Blake v. CoatesAnnotate this Case
294 So. 2d 433 (1974)
Thomas B. BLAKE, Jr., M.D., as Assignee of the Phenix-Girard Bank, a corporation, v. Elwood COATES et al.
Supreme Court of Alabama.
April 18, 1974.
Rehearing Denied May 30, 1974.
*434 Phillips, Funderburk & Faulk, Phenix City, for appellant.
Paul J. Miller, Jr., Phenix City, for appellees.
The appellant, Thomas B. Blake, Jr., as assignee of the Phenix-Girard Bank, a corporation (Bank), sued in equity to recover the aggregate principal and interest allegedly due on several renewal and extension promissory notes, which the appellee, M. J. Franklin, executed, individually, along with David Lane Motors, a Corporation (Company), to the Bank as payee. The only issue argued and presented by the assignment of errors, is the correctness of that part of the final decree which dismissed the appellant's bill of complaint as to the appellee, M. J. Franklin. In essence, the appellant contends that the court erred in failing to find the appellee liable on the notes.
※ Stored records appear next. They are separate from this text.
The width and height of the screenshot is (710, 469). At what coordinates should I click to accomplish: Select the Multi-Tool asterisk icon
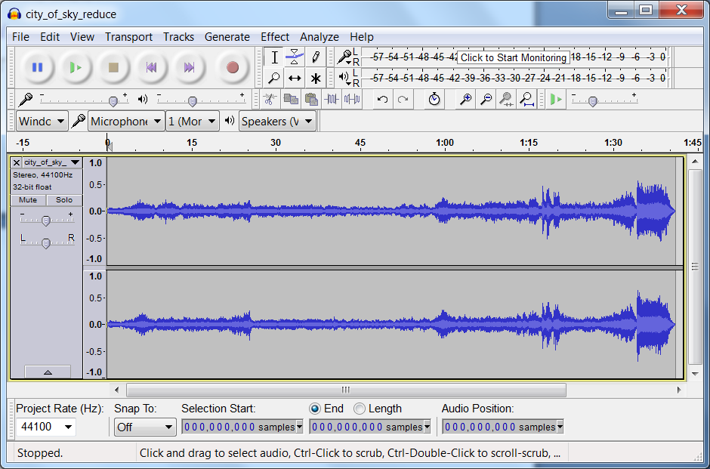tap(316, 78)
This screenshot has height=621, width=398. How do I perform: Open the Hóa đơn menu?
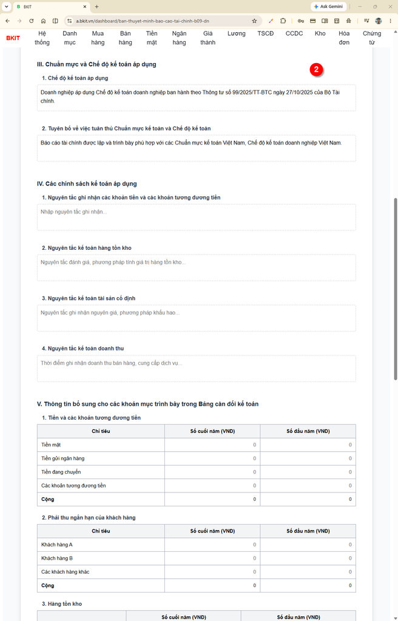click(x=344, y=38)
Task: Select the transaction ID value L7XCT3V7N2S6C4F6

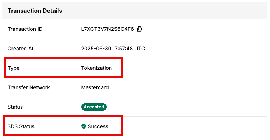Action: pyautogui.click(x=107, y=29)
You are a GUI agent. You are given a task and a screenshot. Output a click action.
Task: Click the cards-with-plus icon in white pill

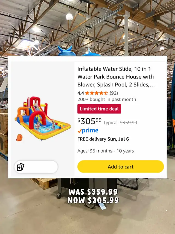coord(21,167)
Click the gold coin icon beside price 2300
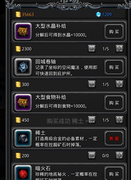This screenshot has width=131, height=180. point(18,49)
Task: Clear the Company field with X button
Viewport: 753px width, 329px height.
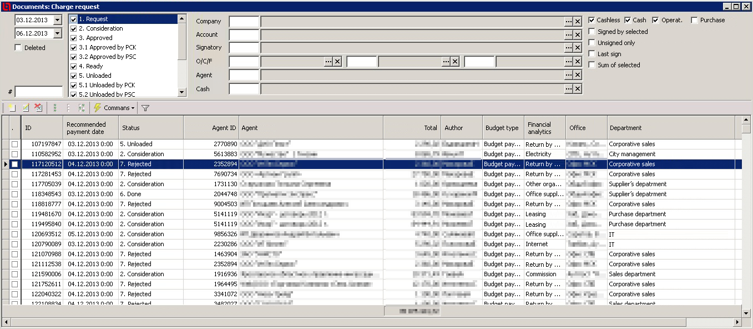Action: 578,21
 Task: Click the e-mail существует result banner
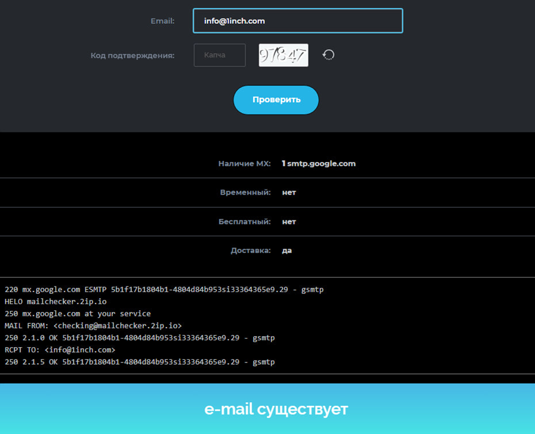[x=276, y=409]
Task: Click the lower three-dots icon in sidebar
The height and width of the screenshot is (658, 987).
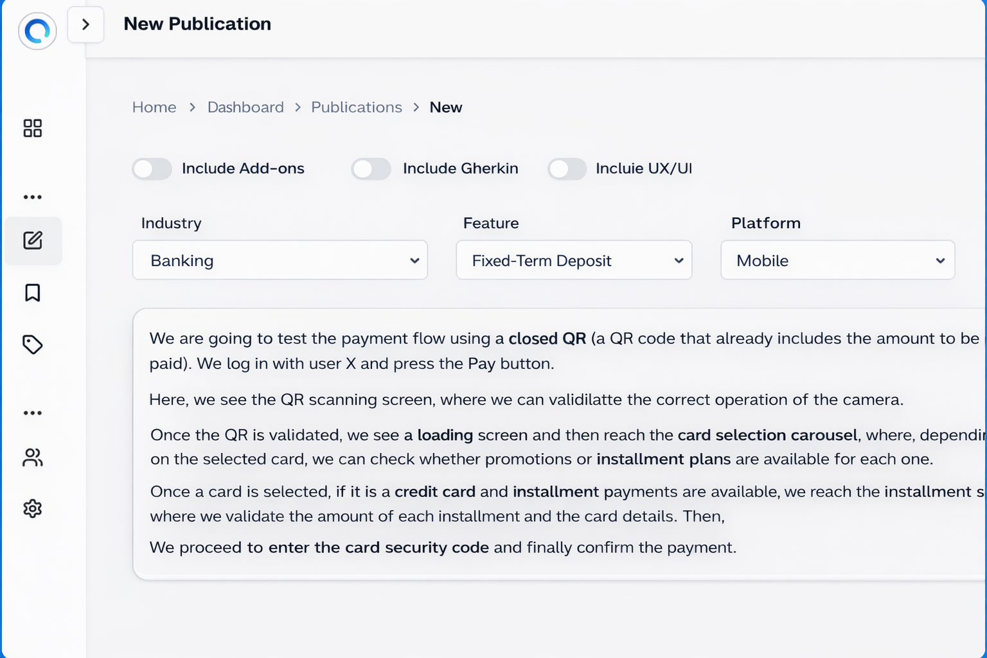Action: [33, 413]
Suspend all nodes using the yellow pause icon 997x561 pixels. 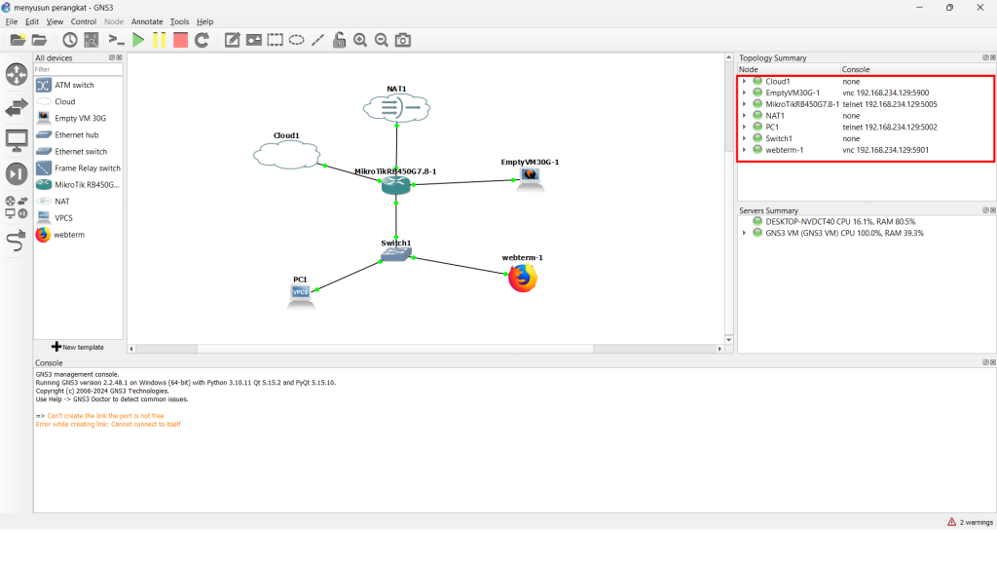click(159, 40)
The testimony which was heard ore tenus in open court showed that the promissory notes involved in this suit were executed by both the corporation, David Lane Motors, and Franklin, individually. They were executed for the purpose of renewing and extending some original notes which David Lane Motors had already given to the Bank. At the time Franklin and the Company executed the renewal notes, he was a stockholder in the Company; so also were the appellant, Blake, and two other persons, namely, Elwood Coates and David L. Lane, who were respondents in the case, but against whom no relief is sought on this appeal. There is no cross-appeal or cross-assignment of error. Franklin himself did not receive any of the money which the notes evidenced.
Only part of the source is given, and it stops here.